##### Records provided #####

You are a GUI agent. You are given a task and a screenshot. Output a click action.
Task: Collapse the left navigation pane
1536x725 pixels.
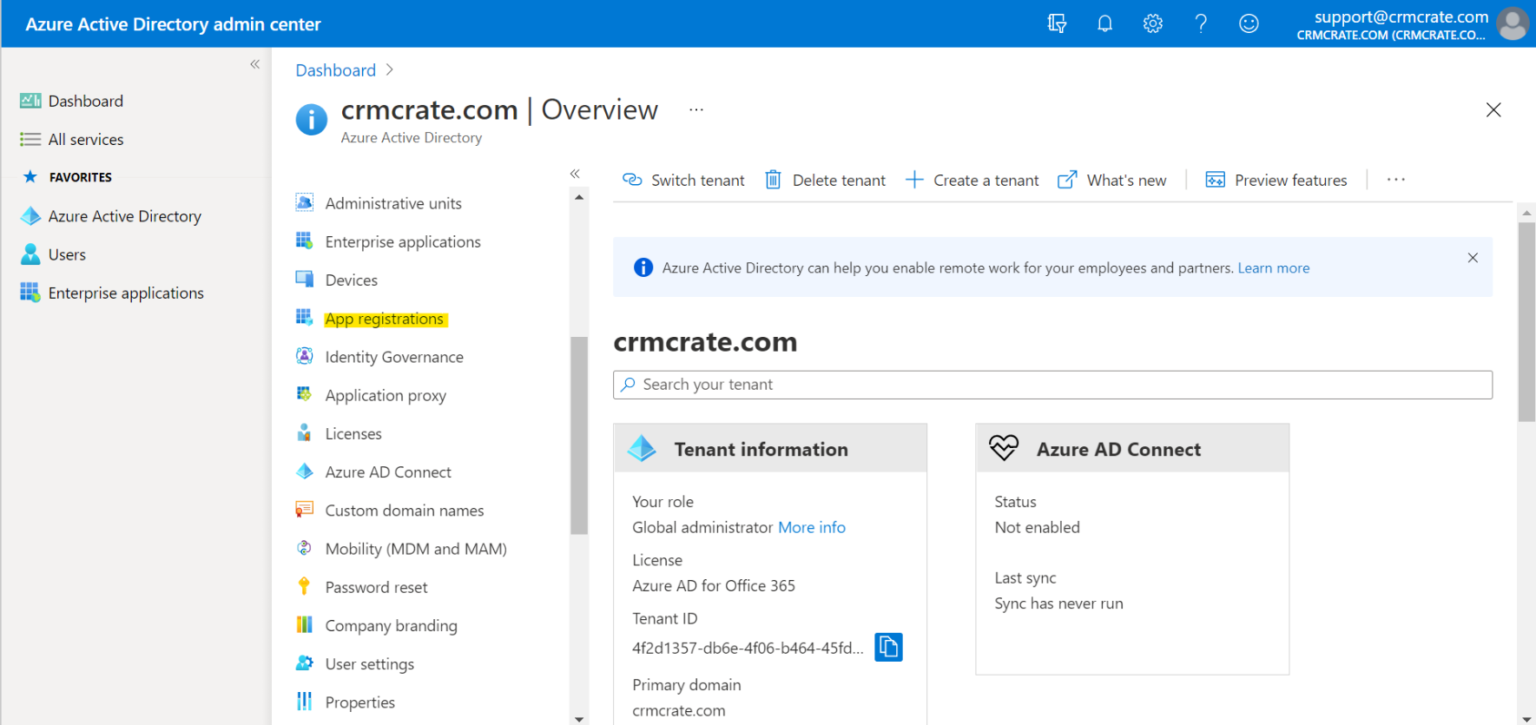point(254,63)
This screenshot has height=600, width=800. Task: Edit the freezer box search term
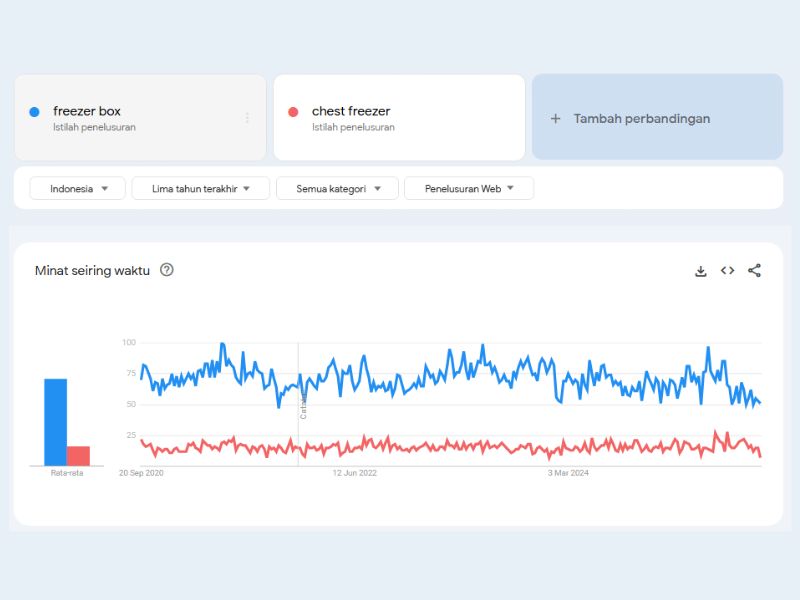[x=87, y=111]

#####

§ **Brief**: Output the records verbatim without pictures.

§ **Answer box**:
You are a GUI agent. You are given a task and a screenshot. Output a click action.
Task: Collapse the left navigation pane
1536x725 pixels.
point(254,63)
This screenshot has height=600, width=800. Task: Edit the freezer box search term
[x=87, y=111]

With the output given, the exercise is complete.